Torah and Truth: Theology in the Obituary Pages

Theological lessons appear in the most unexpected places. The February 12, 2012 edition of The New York Times included an obituary for Rabbi W. Gunther Plaut, who died February 8 in Toronto at age 99.

The obituaries in The New York Times are legendary, rivaled only by those in The Times of London. Both papers feature unexpectedly lengthy obituaries devoted to those who made a difference in their times.

Rabbi Plaut was one of those figures. As Margalit Fox of the Times explained, the rabbi was one of the most influential figures in Reform Judaism, North American Judaism’s most liberal major branch.

As Fox stated, Rabbi Plaut was “a rabbi whose vast, scholarly and ardently contemporary edition of the Torah has helped define Reform Judaism in late-20th-century North America.”

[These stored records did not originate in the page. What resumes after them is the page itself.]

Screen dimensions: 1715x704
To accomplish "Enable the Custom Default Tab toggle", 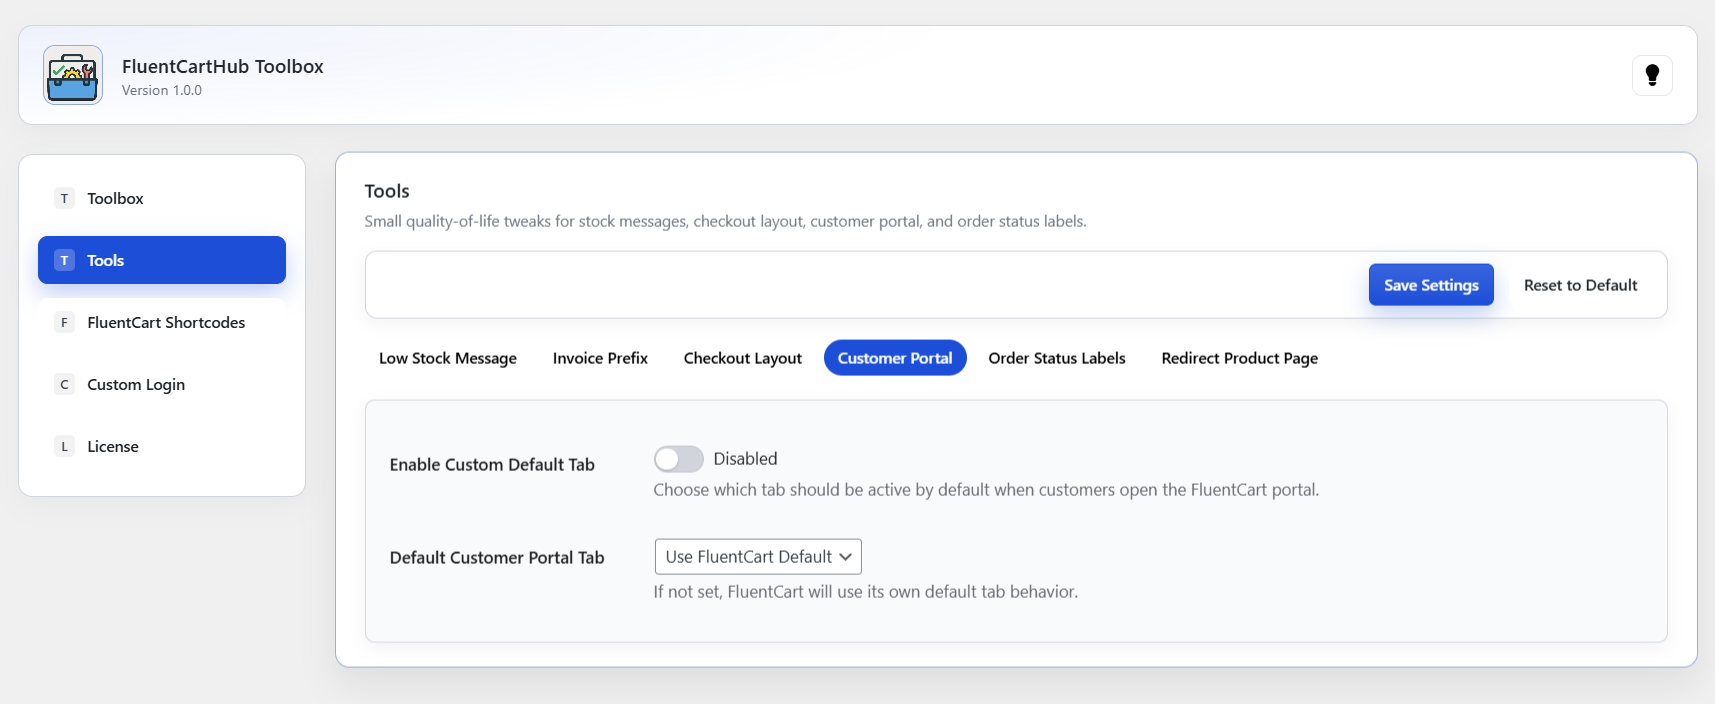I will click(678, 459).
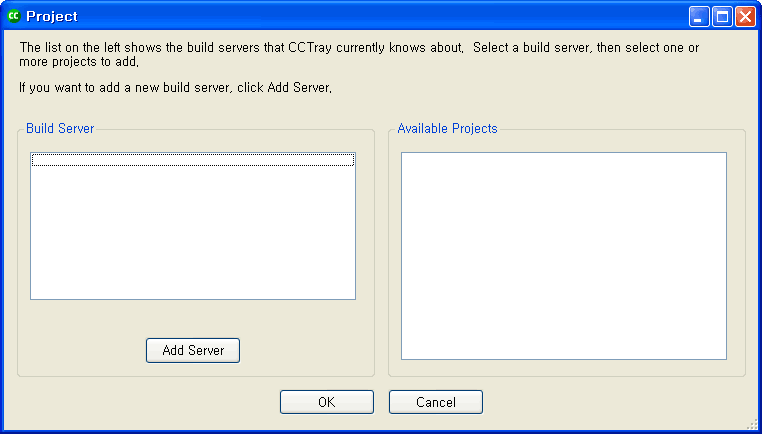Click the word "CCTray" in the description
This screenshot has width=762, height=434.
[x=322, y=48]
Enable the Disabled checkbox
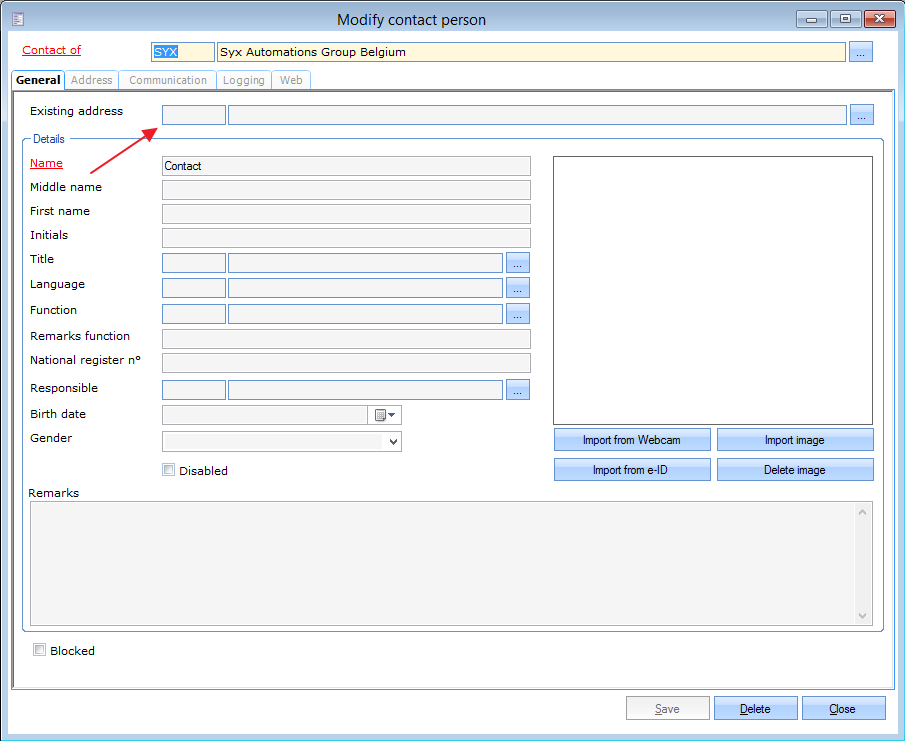 tap(169, 470)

Rabbi Plaut’s commentary on the Torah (the first five books of the Bible) was “the first non-Orthodox full commentary on the Torah published in English for congregational use,” said Rabbi Daniel H. Freelander, an official with the Union for Reform Judaism.

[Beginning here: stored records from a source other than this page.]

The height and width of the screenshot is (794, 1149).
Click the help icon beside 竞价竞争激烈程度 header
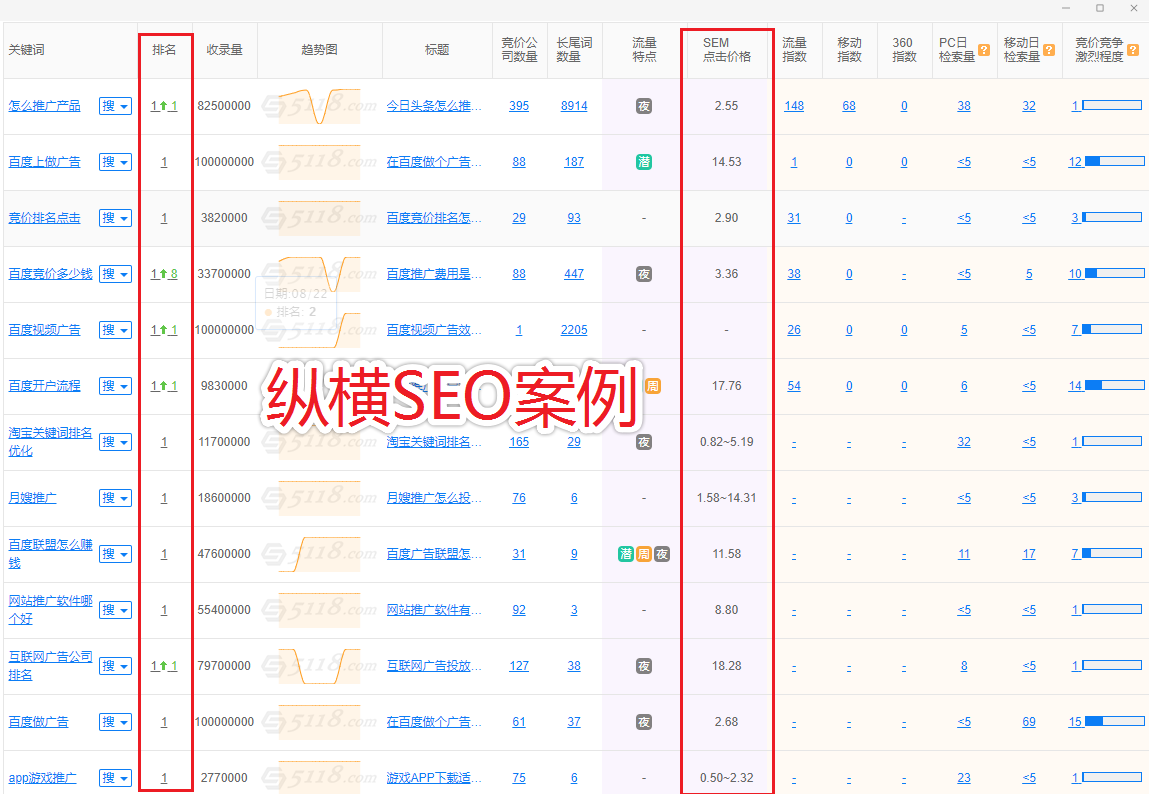coord(1133,50)
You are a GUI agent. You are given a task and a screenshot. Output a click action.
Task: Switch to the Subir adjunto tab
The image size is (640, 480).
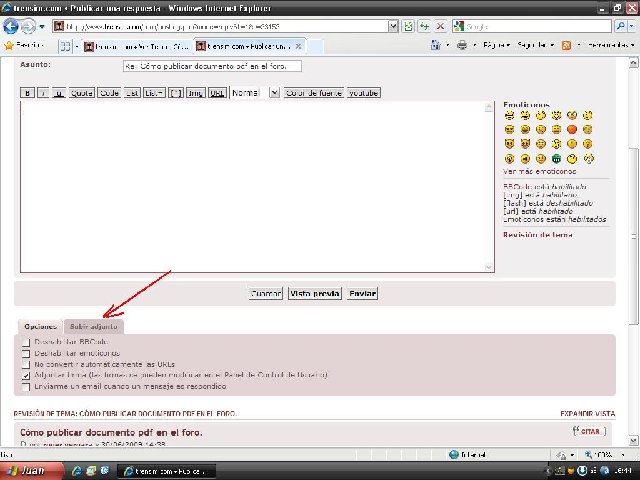pyautogui.click(x=93, y=326)
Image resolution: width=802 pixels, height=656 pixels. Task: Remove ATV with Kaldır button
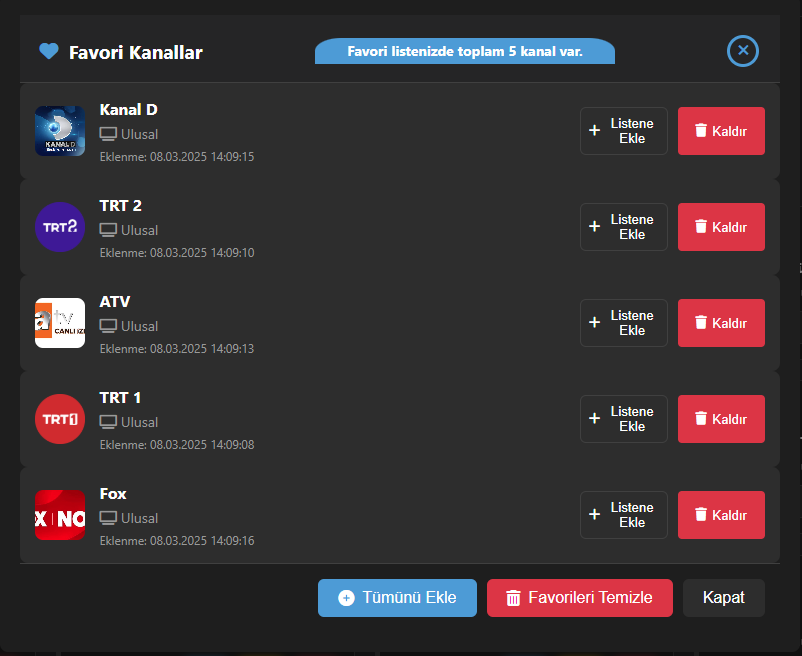pos(721,323)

Previous to Rabbi Plaut’s work on the Torah, congregations had been dependent on the work of Rabbi Joseph M. Hertz, written from the perspective of Orthodox Judaism, affirming the divine inspiration of the text as given through Moses.

Reform Judaism does not require any belief in a personal God, and many adherents are agnostics or atheists in terms of traditional theism.

Rabbi Plaut wrote his commentary on the Torah for this movement and its congregations, and in the introduction to the work, he stated what he believed about the Bible:

“God is not the author of the text, the people are; but God’s voice may be heard through theirs if we listen with open minds.”

With those words, Rabbi Plaut honestly stated what he believed about the Bible, and specifically about the Torah. God is not the author of the text. The text was not divinely revealed to Moses, nor to anyone else. The Torah was the literary achievement of the Jews. God’s voice “may be heard through theirs if we listen with open minds.”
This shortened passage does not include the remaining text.